What this misses: structurally similar impurities with nearly identical retention times can co-elute with the target peptide and inflate the purity number. A peptide with the wrong C-terminal amino acid might elute at the same time as the correct sequence, making it invisible to HPLC. Researchers working with peptides like BPC-157 or Thymosin Alpha-1 need to pair HPLC data with mass spectrometry confirmation. HPLC tells you how much of the sample is the target molecule by chromatographic behavior, but MS tells you whether the molecule's mass matches the intended structure. A peptide COA guide that stops at HPLC purity is incomplete.
Acceptable purity thresholds depend on application. For most in vitro cell culture work, 95–98% purity is standard. For in vivo studies where systemic exposure matters, 98% or higher reduces the risk of immune reactions to impurities. Custom peptides with unusual modifications. Such as acetylation, amidation, or D-amino acids. Should include a separate MS confirmation showing the modification is present, because HPLC alone can't distinguish between modified and unmodified forms if they co-elute.
Mass Spectrometry Confirmation and Why Molecular Weight Alone Isn't Enough
Mass spectrometry (MS) confirms a peptide's molecular weight by ionizing the sample and measuring the mass-to-charge ratio of the resulting ions. A peptide's theoretical molecular weight is calculated from its amino acid sequence. If the observed mass matches the theoretical mass within an acceptable margin (typically ±0.5 Da for small peptides, ±1–2 Da for longer sequences), the peptide is considered correctly synthesized. This is the identity confirmation step, and it's non-negotiable for any peptide used in mechanistic research.
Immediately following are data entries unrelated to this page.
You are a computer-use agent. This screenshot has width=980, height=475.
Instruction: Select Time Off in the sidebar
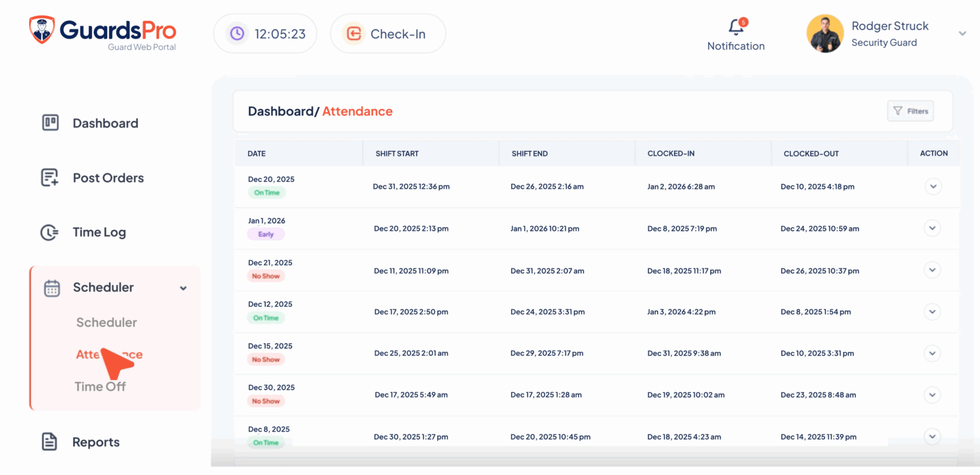100,386
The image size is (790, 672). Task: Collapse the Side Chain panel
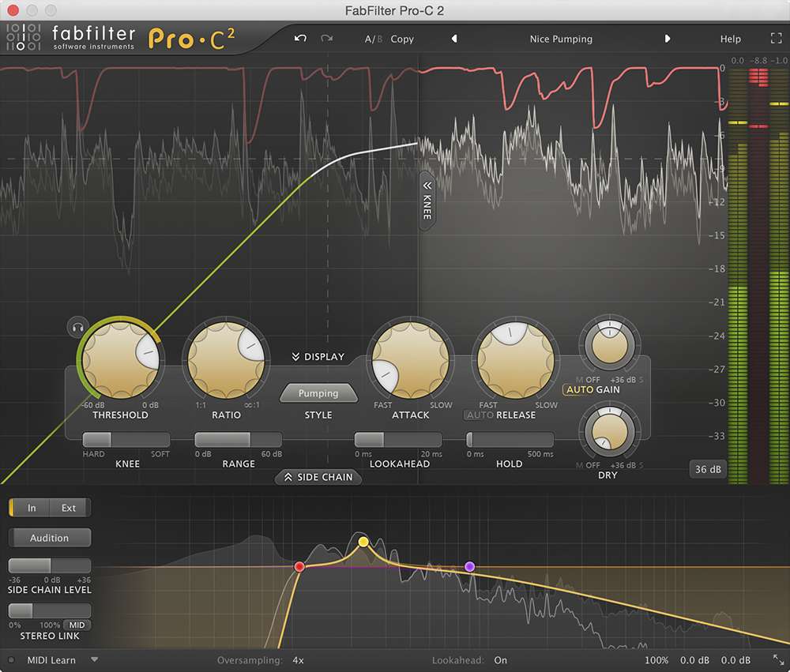point(318,477)
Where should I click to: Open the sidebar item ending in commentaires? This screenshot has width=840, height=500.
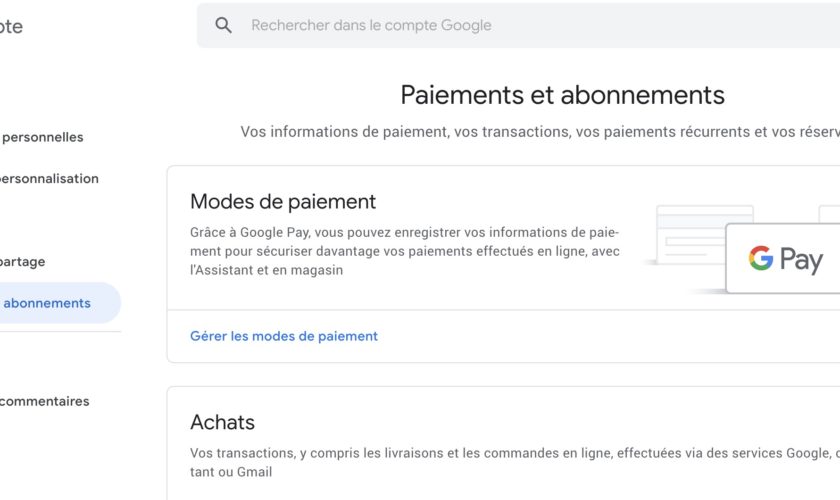pyautogui.click(x=44, y=402)
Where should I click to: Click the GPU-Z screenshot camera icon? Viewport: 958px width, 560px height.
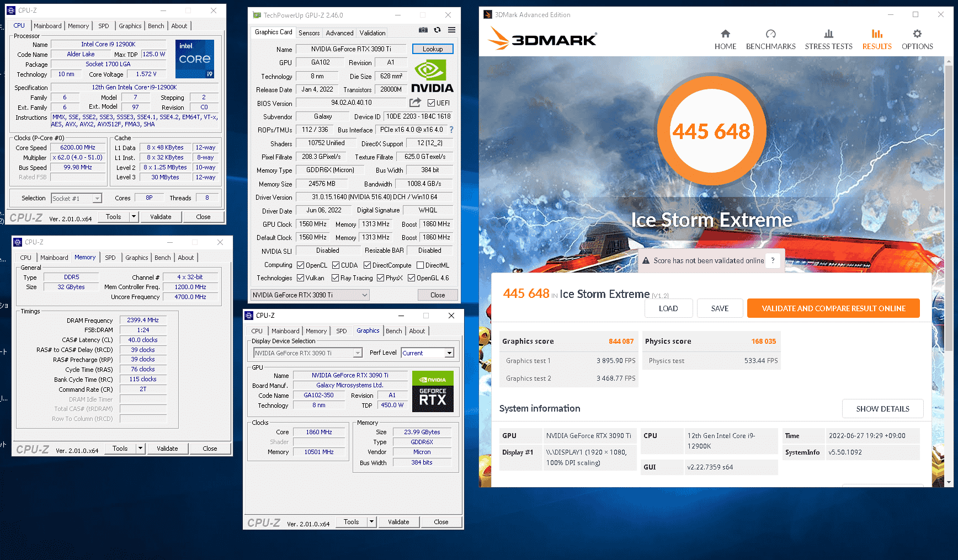pyautogui.click(x=423, y=30)
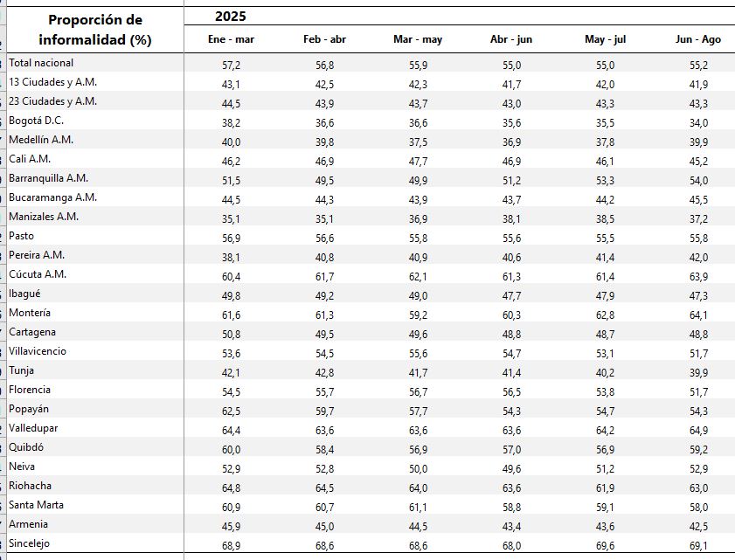Click Total nacional's Ene - mar value 57,2

(x=231, y=65)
What makes MS critical: two different peptides can have identical HPLC retention times but different molecular weights. A single amino acid substitution. Valine instead of leucine, for example. Might not change chromatographic behavior enough to separate on HPLC, but it will produce a molecular weight difference of 14 Da that MS detects immediately. Researchers working with peptides like Sermorelin or Ipamorelin, where receptor selectivity depends on exact sequence fidelity, cannot rely on HPLC purity alone.
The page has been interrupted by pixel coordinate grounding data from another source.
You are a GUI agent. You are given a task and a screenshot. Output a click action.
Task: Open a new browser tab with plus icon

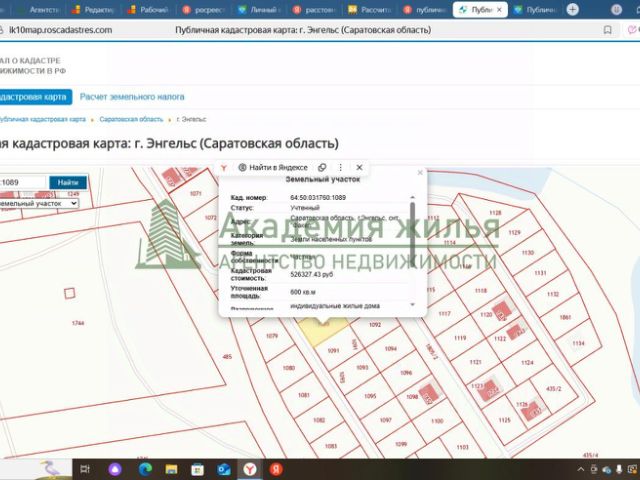pos(573,9)
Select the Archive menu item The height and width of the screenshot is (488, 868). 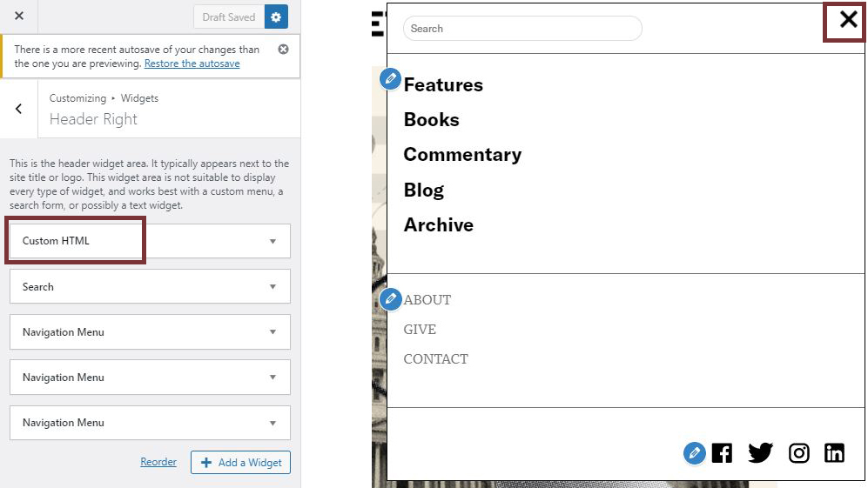438,225
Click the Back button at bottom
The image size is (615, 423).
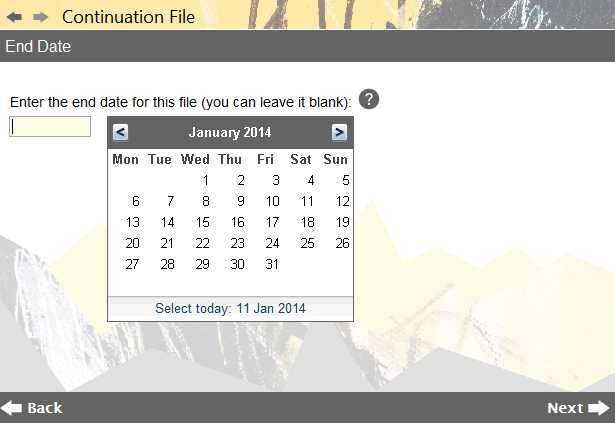click(31, 408)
A complete peptide COA guide includes MS data presented in one of two formats: electrospray ionization mass spectrometry (ESI-MS) or matrix-assisted laser desorption/ionization mass spectrometry (MALDI-MS). ESI-MS is more common for peptides under 5 kDa and produces multiple charge states, so you'll see peaks corresponding to [M+H]+, [M+2H]2+, and [M+3H]3+ ions. All representing the same molecule with different numbers of protons attached. The observed mass is back-calculated from these charge states. MALDI-MS typically produces singly charged ions and is used for larger peptides and proteins. Both methods should report an observed mass within the acceptable error range of the calculated mass.
What to watch for: some COAs report only the base peak or the most intense ion without showing the full spectrum. This can hide the presence of significant impurities that produce their own MS peaks. A high-quality COA includes either the full mass spectrum or a table listing all major peaks with their corresponding masses and relative intensities. If you're evaluating a peptide like Tirzepatide or Retatrutide. Both dual or triple agonists with complex structures. Request the full spectrum if it's not provided.
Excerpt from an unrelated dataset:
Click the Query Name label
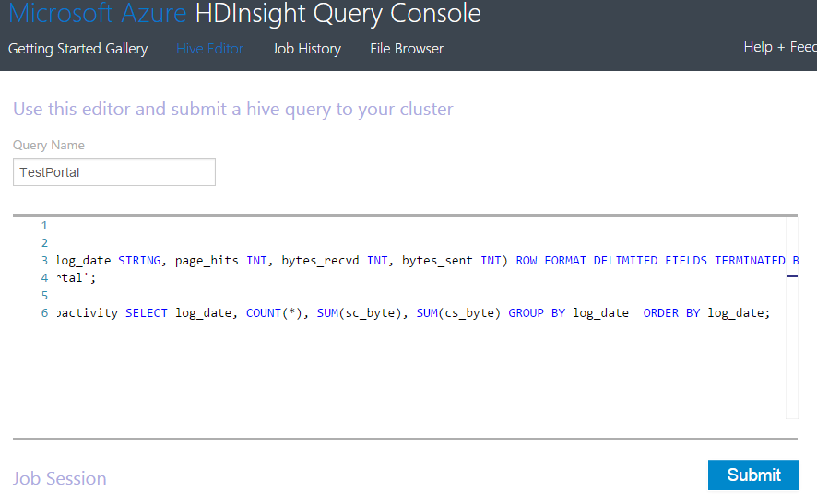 click(49, 146)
One overlooked detail: post-translational modifications and protecting groups left over from synthesis can add mass. If a peptide is supposed to be acetylated at the N-terminus or amidated at the C-terminus, the observed mass should reflect those modifications. A difference of 42 Da for acetylation, 1 Da for amidation. If the COA shows a mass matching the unmodified sequence when the product description lists modifications, the peptide was either not modified or the modification wasn't confirmed.
Peptide COA Guide: Content and Concentration vs. Labeled Amount
The most common miscalculation in peptide research comes from assuming the labeled vial amount matches the actual peptide content. A vial labeled "10mg" doesn't contain 10mg of pure peptide. It contains 10mg of lyophilized powder, which includes the peptide plus residual salts (acetate, trifluoroacetate, chloride), moisture, and in some cases excipients added for stability. The actual peptide content, expressed as a percentage of the total powder weight, should be listed on the COA as "peptide content" or "net peptide content."
For research-grade peptides, net peptide content typically ranges from 70% to 85% of the total powder weight. This means a vial labeled 10mg might contain 7.5mg of actual peptide and 2.5mg of counterions and moisture. If you reconstitute that vial in 1mL of bacteriostatic water assuming 10mg peptide content, your actual concentration is 7.5mg/mL. Not 10mg/mL. And every dose calculation downstream is wrong by 25%. Researchers working with dose-sensitive compounds like Tesamorelin or CJC-1295 must adjust reconstitution volumes based on the actual peptide content listed in the COA.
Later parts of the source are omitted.